- _YOUR OBJECTIVE_
In the listing below, a line holding "Screen dimensions: 527x823" and a line holding "Click the info" mark the range. Retype both exactly, with all lines between them.

- _PROVIDED MATERIAL_
^^^^

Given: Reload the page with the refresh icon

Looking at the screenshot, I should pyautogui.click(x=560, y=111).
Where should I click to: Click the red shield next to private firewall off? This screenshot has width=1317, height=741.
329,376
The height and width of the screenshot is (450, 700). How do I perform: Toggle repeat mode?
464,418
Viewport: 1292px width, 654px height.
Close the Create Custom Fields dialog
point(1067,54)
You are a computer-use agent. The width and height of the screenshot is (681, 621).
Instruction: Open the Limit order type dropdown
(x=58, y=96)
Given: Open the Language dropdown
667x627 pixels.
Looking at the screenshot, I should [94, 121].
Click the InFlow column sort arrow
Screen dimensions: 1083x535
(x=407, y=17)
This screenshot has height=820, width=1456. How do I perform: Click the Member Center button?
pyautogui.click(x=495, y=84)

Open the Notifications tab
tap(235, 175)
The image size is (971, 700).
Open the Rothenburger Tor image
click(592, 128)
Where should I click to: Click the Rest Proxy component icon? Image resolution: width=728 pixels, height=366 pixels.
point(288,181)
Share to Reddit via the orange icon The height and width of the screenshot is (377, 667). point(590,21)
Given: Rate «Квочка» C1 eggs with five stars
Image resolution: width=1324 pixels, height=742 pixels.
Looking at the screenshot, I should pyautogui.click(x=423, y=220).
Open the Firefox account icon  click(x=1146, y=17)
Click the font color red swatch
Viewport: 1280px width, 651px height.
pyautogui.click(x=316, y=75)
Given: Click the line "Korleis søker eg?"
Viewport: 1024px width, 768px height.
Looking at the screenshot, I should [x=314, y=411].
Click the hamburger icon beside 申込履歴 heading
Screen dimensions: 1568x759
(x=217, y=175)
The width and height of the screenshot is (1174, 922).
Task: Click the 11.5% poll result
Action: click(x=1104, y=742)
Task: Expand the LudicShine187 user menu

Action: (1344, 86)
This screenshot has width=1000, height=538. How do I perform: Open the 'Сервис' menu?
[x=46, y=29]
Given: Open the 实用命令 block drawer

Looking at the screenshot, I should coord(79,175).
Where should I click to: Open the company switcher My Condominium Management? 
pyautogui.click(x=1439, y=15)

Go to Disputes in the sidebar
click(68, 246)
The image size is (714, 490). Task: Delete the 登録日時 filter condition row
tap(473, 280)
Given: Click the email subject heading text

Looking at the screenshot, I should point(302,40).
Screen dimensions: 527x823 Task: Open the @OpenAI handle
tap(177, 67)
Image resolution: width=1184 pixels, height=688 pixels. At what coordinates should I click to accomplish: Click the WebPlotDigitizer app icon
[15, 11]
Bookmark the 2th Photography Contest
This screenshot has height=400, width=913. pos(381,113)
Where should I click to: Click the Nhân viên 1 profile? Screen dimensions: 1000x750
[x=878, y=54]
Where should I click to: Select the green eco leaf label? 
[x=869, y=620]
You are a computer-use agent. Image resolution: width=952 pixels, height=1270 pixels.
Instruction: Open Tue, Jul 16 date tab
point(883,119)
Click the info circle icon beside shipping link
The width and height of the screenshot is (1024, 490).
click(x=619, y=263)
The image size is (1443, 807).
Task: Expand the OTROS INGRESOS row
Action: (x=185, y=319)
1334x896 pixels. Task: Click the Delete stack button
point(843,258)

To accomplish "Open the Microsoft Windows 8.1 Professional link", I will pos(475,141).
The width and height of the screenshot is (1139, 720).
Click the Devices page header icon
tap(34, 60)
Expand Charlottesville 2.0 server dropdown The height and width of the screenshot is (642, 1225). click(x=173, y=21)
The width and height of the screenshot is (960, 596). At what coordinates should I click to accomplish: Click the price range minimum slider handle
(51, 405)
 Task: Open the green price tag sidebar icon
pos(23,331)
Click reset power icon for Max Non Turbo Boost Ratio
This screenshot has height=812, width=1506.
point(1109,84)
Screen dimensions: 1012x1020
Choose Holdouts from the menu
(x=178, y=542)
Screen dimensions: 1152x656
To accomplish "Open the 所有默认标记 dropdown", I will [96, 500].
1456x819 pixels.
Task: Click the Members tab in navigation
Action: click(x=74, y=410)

^^^^

- _SOLUTION TO THIS TASK_
Screen dimensions: 527x823 Task: Open the @OpenAI handle
tap(177, 67)
Image resolution: width=1184 pixels, height=688 pixels. At what coordinates should I click to accomplish: Click the WebPlotDigitizer app icon
[15, 11]
Bookmark the 2th Photography Contest
This screenshot has height=400, width=913. pos(381,113)
Where should I click to: Click the Nhân viên 1 profile? Screen dimensions: 1000x750
[x=878, y=54]
Where should I click to: Select the green eco leaf label? 
[x=869, y=620]
You are a computer-use agent. Image resolution: width=952 pixels, height=1270 pixels.
Instruction: Open Tue, Jul 16 date tab
point(883,119)
Click the info circle icon beside shipping link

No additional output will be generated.